*** Opening Source records ***
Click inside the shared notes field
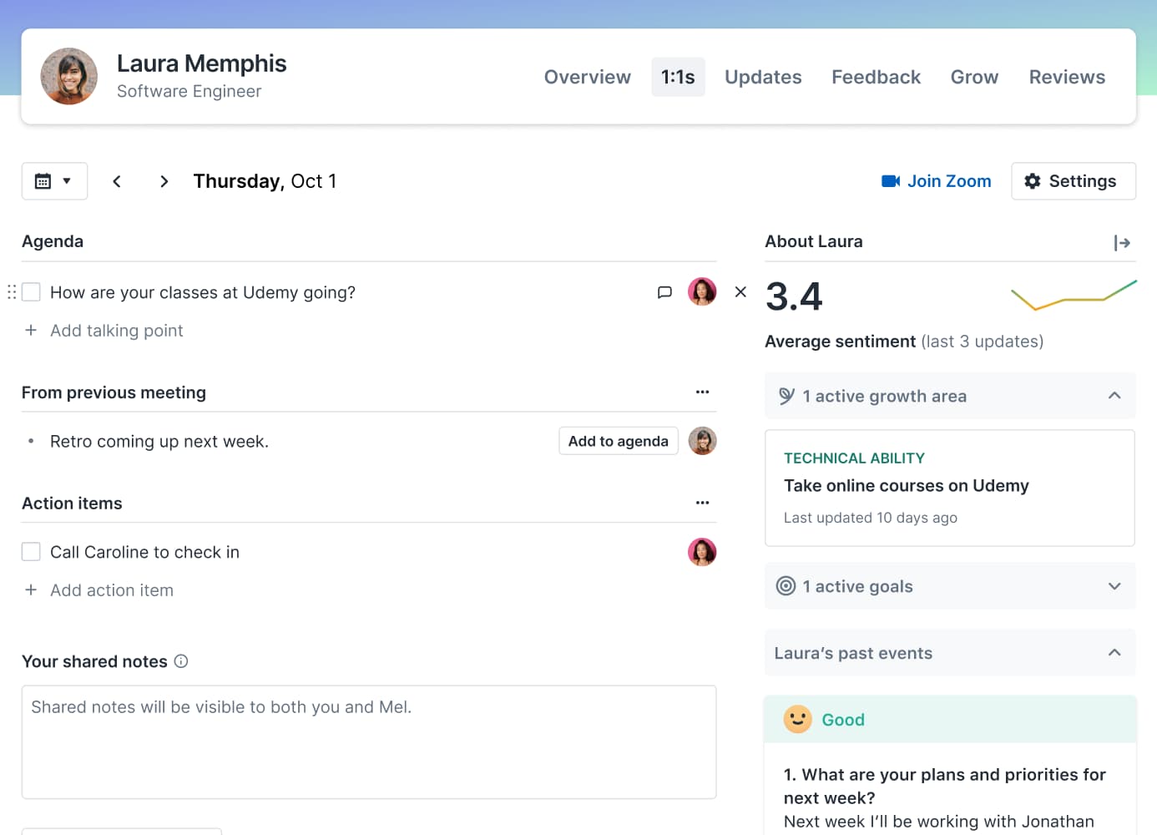Viewport: 1157px width, 835px height. click(x=369, y=741)
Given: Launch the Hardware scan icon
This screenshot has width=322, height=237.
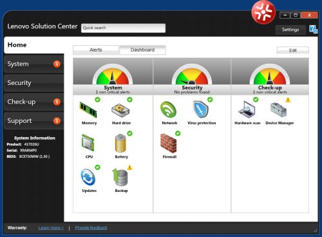Looking at the screenshot, I should pyautogui.click(x=247, y=109).
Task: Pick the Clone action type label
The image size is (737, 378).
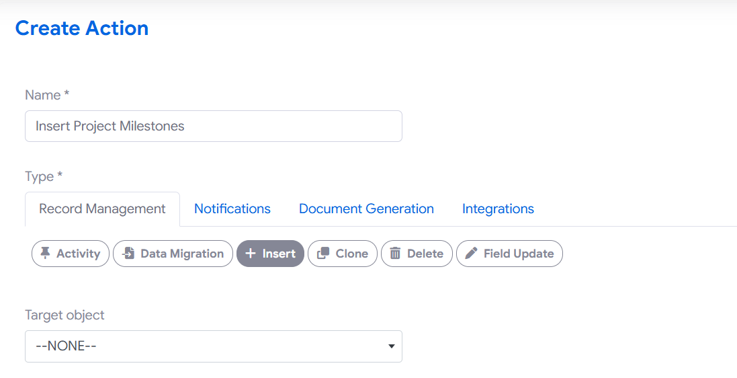Action: 351,254
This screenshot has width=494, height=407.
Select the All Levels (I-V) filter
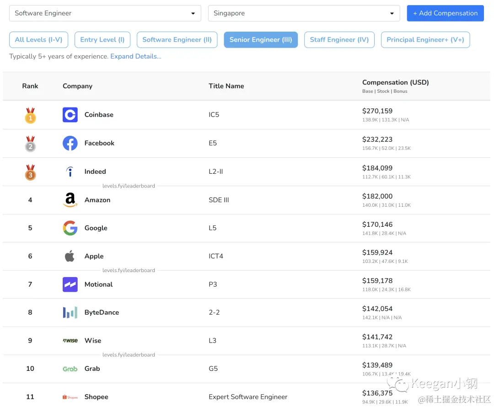(38, 40)
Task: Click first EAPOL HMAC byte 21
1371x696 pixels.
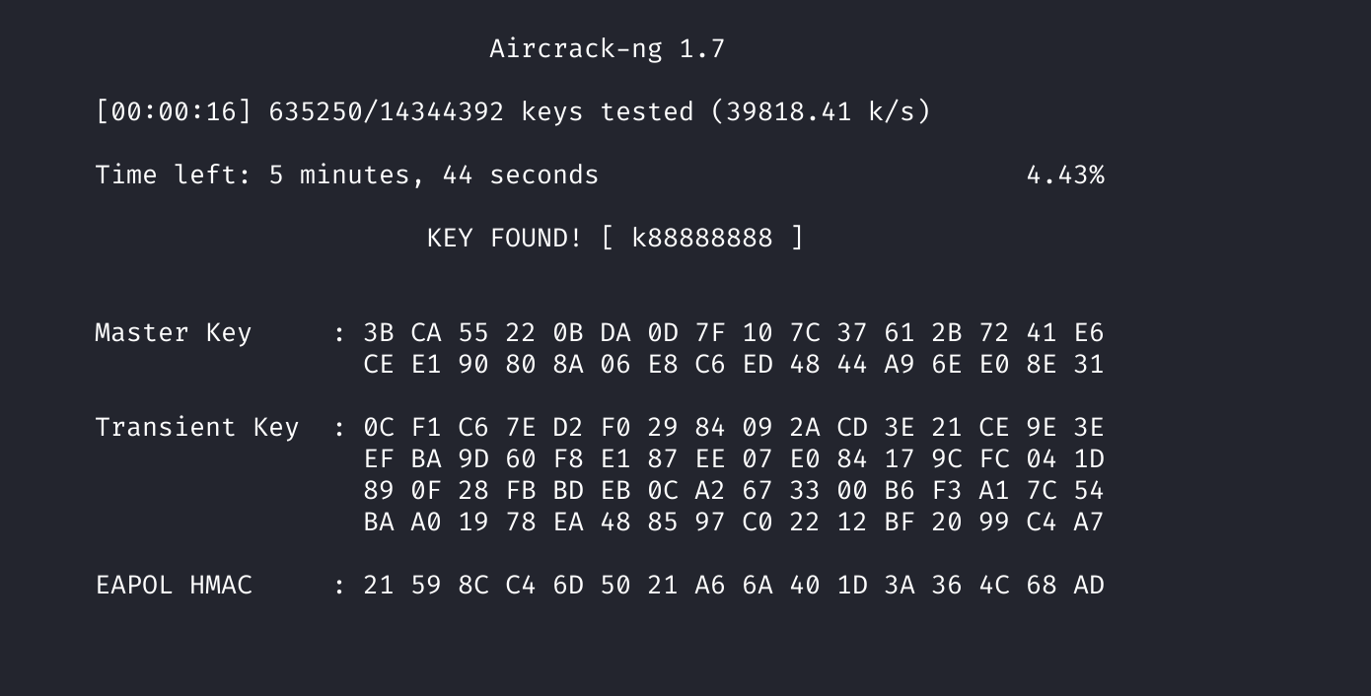Action: point(379,585)
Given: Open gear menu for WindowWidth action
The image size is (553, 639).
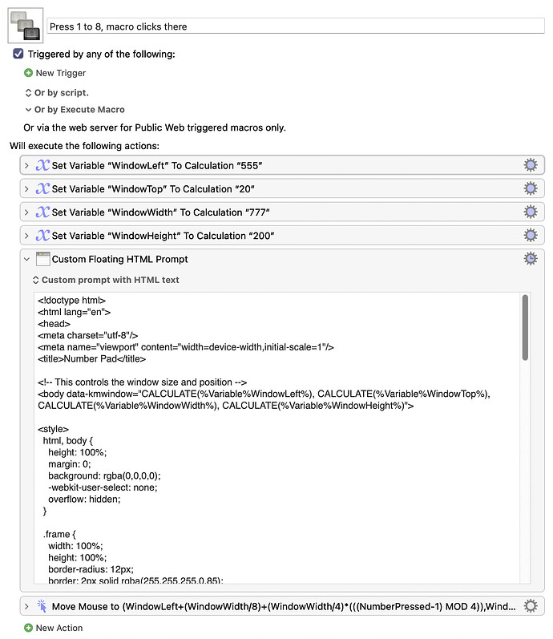Looking at the screenshot, I should click(530, 212).
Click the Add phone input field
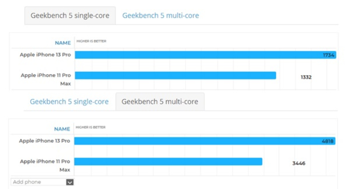 point(38,182)
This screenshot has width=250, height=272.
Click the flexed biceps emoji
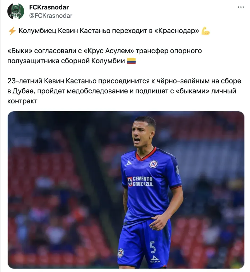tap(206, 31)
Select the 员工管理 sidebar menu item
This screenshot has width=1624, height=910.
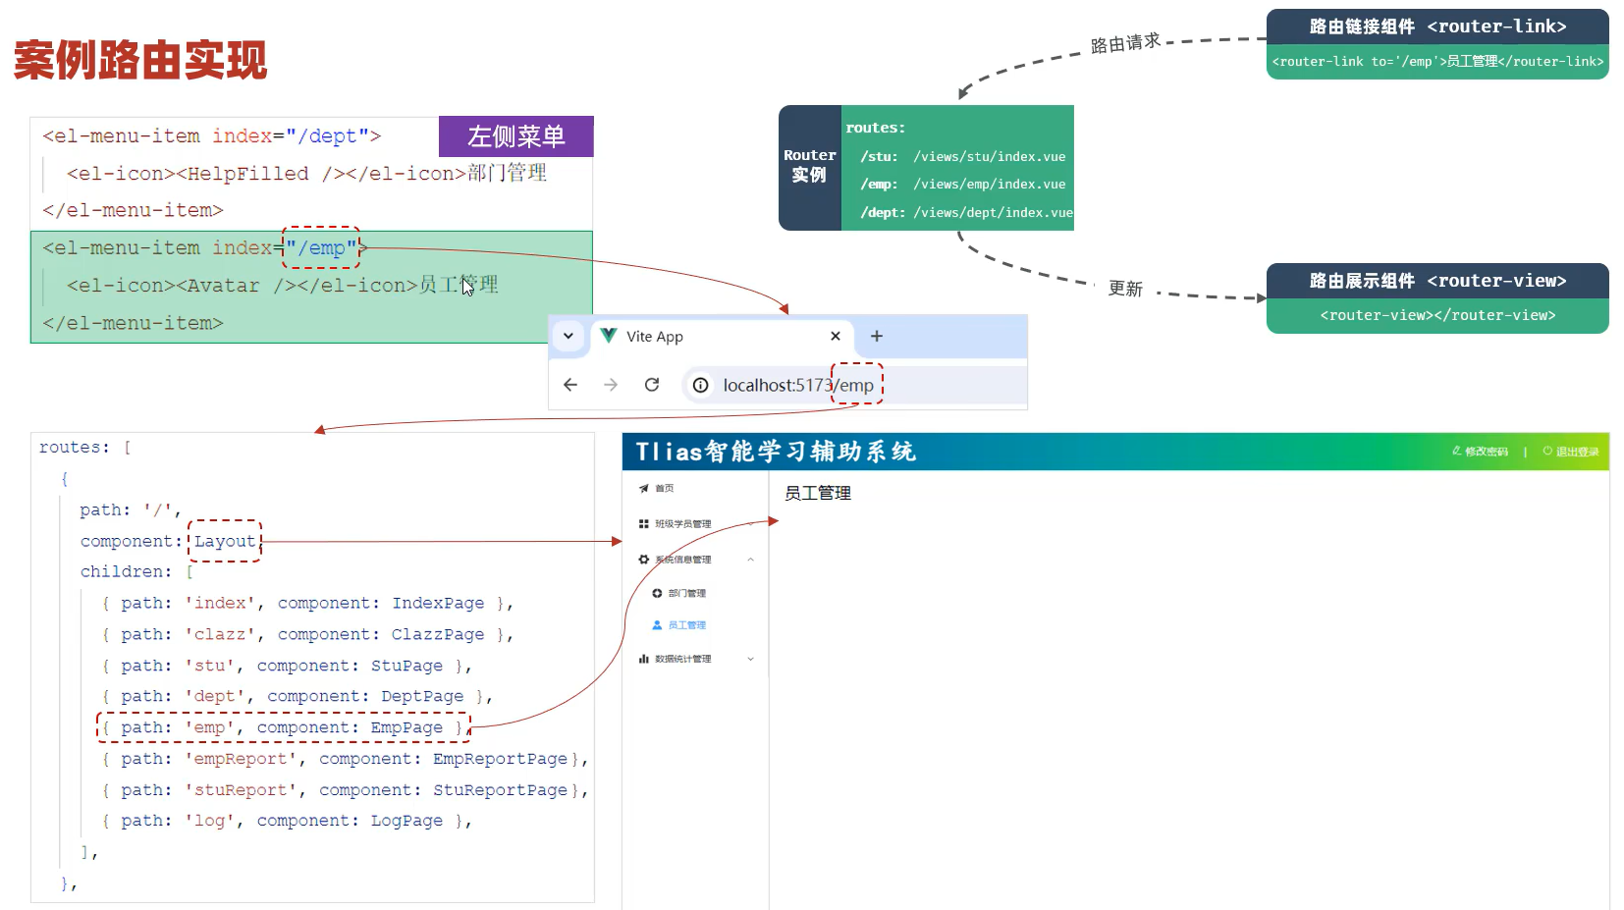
*** Closing Source records ***
__Goal of the exercise__: Word for word, repeat the material above and drop the pictures.

__Task output__:
Click inside the shared notes field
Viewport: 1157px width, 835px height. click(x=369, y=741)
Given: Launch the Hardware scan icon
This screenshot has width=322, height=237.
Looking at the screenshot, I should pyautogui.click(x=247, y=109).
Task: Pick the Clone action type label
The image size is (737, 378).
Action: 351,254
This screenshot has width=494, height=407.
Select the All Levels (I-V) filter
(38, 40)
Task: Click first EAPOL HMAC byte 21
1371x696 pixels.
Action: point(379,585)
Given: Open gear menu for WindowWidth action
The image size is (553, 639).
Looking at the screenshot, I should click(530, 212).
Click the Add phone input field
 point(38,182)
This screenshot has width=250, height=272.
Click the flexed biceps emoji
tap(206, 31)
Select the 员工管理 sidebar menu item
This screenshot has width=1624, height=910.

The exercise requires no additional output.